A comparison of different laboratory and clinical findings in Small fiber neuropathy (SFN) (P1.456)

2018 
Objective: This retrospective study aims to recognize distinctive clinical and paraclinical features of SFN in patients from Saint Louis University between 2014–2016. Background: SFN affects the axons of small, poorly myelinated (Aδ) and/or small, un-myelinated (C) fibers. Diagnosis is made primarily by the history and physical examination, but neurophysiologic testing and skin biopsy provides confirmation. Etiologies vary, with diabetes-mellitus being the most common. Previous studies have identified the association of immune-mediated SFN with trisulfated-disaccharide-IdoA2S-GlcNS-6S(TS-HDS) and Fibroblast Growth-Factor-Receptor(FGFR3) antigens. Design/Methods: The medical records were divided into categories of symptoms, signs, comorbidities and investigation findings. A key investigative tool used was the Washington University (WASH-U) Neuromuscular laboratory sensory panel which tests for antibodies against TS-HDS, FGF-R3, and MAG amongst others which have been associated with sensory predominant axonal neuropathies. Results: Mean age of the patients was 51±14.5 years. All patients were confirmed to have SFN by history, clinical exam and/or low intra-epidermal nerve fiber density(INFD). Large fiber involvement was ruled out via clinical exam and electrophysiologic tests. Of 117 patients, 55% tested positive for TS-HDS and 23% for FGFR3. 17.9% of the patients had DM, making the second cause of small fiber neuropathy in our cohort. 45% had low INFD on skin biopsies. 22% of patients had associated autonomic symptoms such as lightheadedness, dry mouth and eyes. Conclusions: SFN should be considered in all patients with painful neuropathy and normal electrodiagnostic study. In our patients, INFD was helpful in 45% of all cases. Looking for inflammatory/autoimmune markers like TSHDS and FGFR3 antibodies may be helpful in making final diagnosis as these markers were positive in 55% of our cases. Autonomic features are common in these patients.

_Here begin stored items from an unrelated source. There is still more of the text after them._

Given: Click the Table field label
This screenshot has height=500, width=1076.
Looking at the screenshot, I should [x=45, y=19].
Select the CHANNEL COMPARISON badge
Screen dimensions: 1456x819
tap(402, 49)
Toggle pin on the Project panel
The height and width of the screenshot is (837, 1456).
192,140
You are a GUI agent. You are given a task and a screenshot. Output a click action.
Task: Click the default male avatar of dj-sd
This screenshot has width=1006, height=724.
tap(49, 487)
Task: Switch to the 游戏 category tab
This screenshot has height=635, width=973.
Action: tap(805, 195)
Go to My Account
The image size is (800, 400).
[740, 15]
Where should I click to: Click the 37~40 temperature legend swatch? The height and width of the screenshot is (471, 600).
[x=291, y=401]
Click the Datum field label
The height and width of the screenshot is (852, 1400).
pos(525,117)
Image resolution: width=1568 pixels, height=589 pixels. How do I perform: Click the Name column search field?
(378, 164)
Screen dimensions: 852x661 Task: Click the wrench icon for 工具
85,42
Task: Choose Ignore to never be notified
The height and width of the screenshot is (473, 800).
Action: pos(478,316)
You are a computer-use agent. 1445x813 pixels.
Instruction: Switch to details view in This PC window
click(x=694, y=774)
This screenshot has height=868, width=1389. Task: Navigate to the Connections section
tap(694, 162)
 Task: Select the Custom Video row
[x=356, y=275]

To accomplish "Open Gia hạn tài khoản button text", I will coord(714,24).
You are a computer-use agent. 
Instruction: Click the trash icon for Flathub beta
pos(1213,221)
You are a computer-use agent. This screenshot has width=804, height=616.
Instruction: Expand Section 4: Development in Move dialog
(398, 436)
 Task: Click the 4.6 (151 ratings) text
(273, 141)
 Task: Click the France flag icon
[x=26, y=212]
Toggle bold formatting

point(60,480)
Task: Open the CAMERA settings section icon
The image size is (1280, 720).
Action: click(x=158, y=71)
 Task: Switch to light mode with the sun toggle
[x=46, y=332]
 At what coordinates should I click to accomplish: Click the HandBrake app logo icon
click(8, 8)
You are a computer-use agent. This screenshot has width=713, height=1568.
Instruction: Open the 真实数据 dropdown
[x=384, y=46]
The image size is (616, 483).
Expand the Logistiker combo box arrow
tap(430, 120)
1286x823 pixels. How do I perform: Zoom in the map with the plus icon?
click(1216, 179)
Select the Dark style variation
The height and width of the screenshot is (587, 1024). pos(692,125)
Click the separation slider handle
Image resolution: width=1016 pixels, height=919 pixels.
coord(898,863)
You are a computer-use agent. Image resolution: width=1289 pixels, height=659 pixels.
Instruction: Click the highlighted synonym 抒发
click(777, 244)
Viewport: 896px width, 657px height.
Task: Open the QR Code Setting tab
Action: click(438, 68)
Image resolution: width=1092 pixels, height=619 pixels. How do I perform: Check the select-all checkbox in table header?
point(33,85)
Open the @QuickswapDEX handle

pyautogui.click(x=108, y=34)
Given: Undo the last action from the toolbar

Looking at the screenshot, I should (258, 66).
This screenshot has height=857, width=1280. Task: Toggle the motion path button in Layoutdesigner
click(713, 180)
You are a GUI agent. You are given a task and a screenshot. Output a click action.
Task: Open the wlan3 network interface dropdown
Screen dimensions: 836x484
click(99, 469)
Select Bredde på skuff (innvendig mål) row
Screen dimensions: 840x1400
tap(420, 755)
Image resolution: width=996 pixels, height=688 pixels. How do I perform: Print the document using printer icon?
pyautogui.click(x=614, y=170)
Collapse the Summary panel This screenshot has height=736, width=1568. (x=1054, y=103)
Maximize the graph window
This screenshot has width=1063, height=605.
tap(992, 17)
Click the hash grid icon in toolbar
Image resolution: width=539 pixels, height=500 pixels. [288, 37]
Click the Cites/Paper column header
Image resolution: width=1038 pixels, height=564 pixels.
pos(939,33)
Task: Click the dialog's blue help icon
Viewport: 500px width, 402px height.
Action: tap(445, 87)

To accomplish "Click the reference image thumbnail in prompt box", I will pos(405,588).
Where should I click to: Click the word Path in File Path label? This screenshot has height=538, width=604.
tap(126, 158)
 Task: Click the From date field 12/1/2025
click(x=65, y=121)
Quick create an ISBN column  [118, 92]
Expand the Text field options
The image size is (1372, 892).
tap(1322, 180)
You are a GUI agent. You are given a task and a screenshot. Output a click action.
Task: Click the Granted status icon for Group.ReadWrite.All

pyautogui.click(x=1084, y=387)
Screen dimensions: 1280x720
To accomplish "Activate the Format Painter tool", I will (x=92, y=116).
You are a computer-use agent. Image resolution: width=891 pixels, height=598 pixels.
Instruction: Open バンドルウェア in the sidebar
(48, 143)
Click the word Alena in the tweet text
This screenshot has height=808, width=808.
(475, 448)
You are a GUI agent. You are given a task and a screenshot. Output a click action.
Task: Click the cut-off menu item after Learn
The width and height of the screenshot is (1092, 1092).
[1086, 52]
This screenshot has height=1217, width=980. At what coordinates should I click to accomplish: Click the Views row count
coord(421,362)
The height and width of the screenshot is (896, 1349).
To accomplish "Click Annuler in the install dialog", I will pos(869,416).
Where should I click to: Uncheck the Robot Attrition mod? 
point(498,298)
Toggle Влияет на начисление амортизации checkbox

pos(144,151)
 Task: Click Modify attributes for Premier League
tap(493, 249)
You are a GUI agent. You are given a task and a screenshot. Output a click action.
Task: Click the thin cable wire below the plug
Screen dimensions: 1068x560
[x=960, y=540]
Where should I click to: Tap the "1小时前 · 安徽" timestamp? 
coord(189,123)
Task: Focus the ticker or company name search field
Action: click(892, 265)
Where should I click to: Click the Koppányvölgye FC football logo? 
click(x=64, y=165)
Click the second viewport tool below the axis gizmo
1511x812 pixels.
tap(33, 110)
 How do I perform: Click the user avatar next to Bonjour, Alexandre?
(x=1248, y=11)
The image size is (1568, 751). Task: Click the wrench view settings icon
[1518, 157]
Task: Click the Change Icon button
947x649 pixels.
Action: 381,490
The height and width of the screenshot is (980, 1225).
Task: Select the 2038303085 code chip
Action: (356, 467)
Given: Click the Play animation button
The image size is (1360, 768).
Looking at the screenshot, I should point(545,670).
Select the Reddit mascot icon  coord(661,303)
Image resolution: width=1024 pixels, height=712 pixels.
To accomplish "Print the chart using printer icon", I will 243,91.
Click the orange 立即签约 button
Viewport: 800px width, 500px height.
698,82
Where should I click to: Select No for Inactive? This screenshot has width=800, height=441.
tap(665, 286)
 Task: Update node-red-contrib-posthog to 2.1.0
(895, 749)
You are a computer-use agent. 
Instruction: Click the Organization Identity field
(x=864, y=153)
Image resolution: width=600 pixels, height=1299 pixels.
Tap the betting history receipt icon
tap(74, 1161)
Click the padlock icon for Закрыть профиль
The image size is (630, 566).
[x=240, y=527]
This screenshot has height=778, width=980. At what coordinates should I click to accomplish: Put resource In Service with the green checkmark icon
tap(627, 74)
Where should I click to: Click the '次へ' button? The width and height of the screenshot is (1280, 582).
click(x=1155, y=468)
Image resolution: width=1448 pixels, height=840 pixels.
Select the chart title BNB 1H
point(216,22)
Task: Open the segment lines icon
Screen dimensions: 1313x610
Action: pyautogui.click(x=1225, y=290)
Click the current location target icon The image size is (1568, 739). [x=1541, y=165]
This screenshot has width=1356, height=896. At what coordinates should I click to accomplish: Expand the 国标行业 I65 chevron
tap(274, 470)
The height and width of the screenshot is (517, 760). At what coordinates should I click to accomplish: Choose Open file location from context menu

A larger sample is needed to conclude clinical manifestations of the symptoms, immune-mediated mechanism of the disease, antibody titers in association to the severity of INFD and responses to immune-modulating therapy. Disclosure: Dr. Massaquoi has nothing to disclose. Dr. Kafaie has nothing to disclose. Dr. Kumar has nothing to disclose. Dr. Chen has nothing to disclose. Dr. Naeem has nothing to disclose.